How are they allowed to suggest this mad scheme where they charge £36,000 for student fees? If you've got three kids heading towards university age it's like hearing on the news there's a report recommending that for the good of the nation your family is bankrupted for three generations. Or that the government is considering easing the pressure on higher-education spending, by forcing all parents of students to spend a year on the game.
And then the pundits and politicians sit around discussing it, saying, "For a place at an average university, such as Leicester or Bristol, if a parent turns two tricks a night with maybe some extra on a weekend, the revenue raised could cover 80 per cent of the costs so some ministers are very keen on this approach. However some backbenchers have pointed out that for more prestigious places such as Edinburgh or Oxford the amount of action required could result in a good deal of physical pain, with high rates of infection, and that may lose support with some middle-income voters."
From now on parents will check whether their kids are revising, and if they are they'll scream, "Stop that for Christ's sake! If you get any better than an F and you're offered a place somewhere I'm stuffed!"
And yet the justification for these cuts, we're told again and again, is that we can't leave the next generation "saddled with debt". So the only way to ensure that doesn't happen is to saddle them with debt.
This will be fair, apparently, because getting a degree makes it likely you'll earn more afterwards. But that assumes that the only point of education is to increase your earnings, and not that someone might learn a language, or learn about art or history or philosophy because these are brilliant things to learn about, and society will benefit from that.
Instead, learning equals money. If these ministers have toddlers, they must ask if they'd like a bedtime story, then say, "No darling, we're not reading The Very Hungry Caterpillar. Instead we're going to do today's Hang Seng Index. Now repeat after me cherub, Balfour Beatty up three at closing."
One advantage of the increased fees, said Lord Browne when he made these recommendations, is this will allow for "new providers". He probably means the universities will be free to seek funding by getting lectures sponsored, so philosophy students will be told: "Plato argued that no earthly body could be more than an imperfect copy of a perfect heavenly model. But that's because he'd never had a new orange-flavoured Crunchie. It's as crisp and fizzy as ever on the inside, but with a new orange meltiness on the outside. Hmm, it's not just confection, it's metaphysical perfection."
And astro-physics classes will be asked: "Do you know of a star that's suffered a catastrophic collapse in the past 12 months? Then call 0800 632 8989 NOW to see if your star is entitled to compensation."

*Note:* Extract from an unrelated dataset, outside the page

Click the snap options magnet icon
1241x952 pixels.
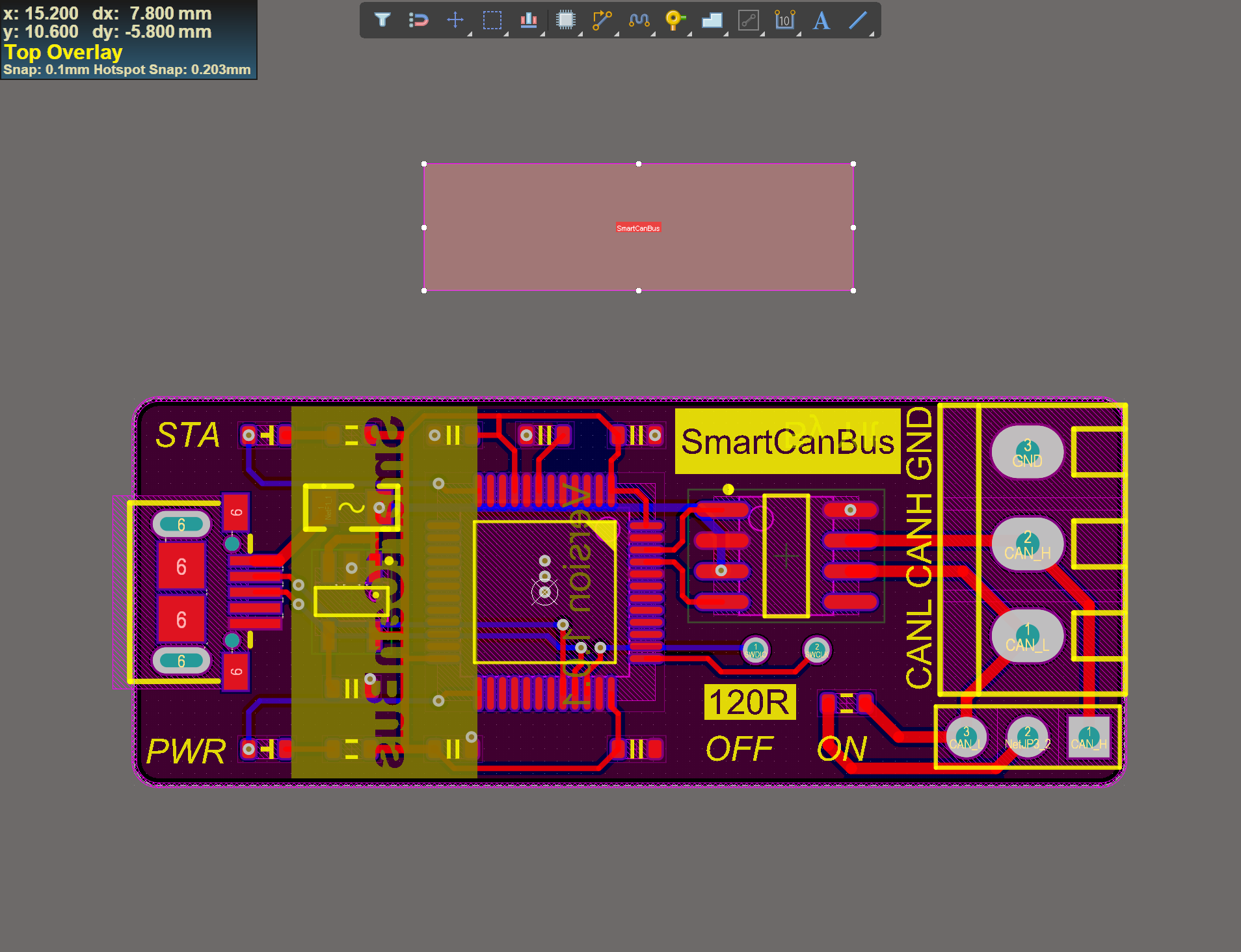pos(418,20)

Supporters of these fees try to find all sorts of ways to suggest they won't make much difference to those who pay them, because the payments won't start until the graduate is working and the interest rates will be low and so on. But however you calculate it, the family will have to find tens of thousands of pounds extra. It's like a protection racket saying they're willing to talk things over and when times are hard, they'll let you wait until next week and pay double, and they'll only burn your house down if you don't cough up for a whole month, so you'll hardly notice them really.
And this has all been recommended by Lord Browne, who's in an ideal place to understand the financial pressures on a typical family as he was the chief executive of BP. As he was making his report it was also announced that this years' bankers' bonuses are likely to exceed £7.3bn which, even at the highest rates suggested, would pay for a three-year-course for 200,000 students.
He also may have spotted that the Liberal Democrats now poised to pass this into law all signed a pledge to oppose any such rise in university fees. So the answer to this problem is to copy them. Every student should take out the loan, sign an agreement to pay it off, then never give them a bloody penny.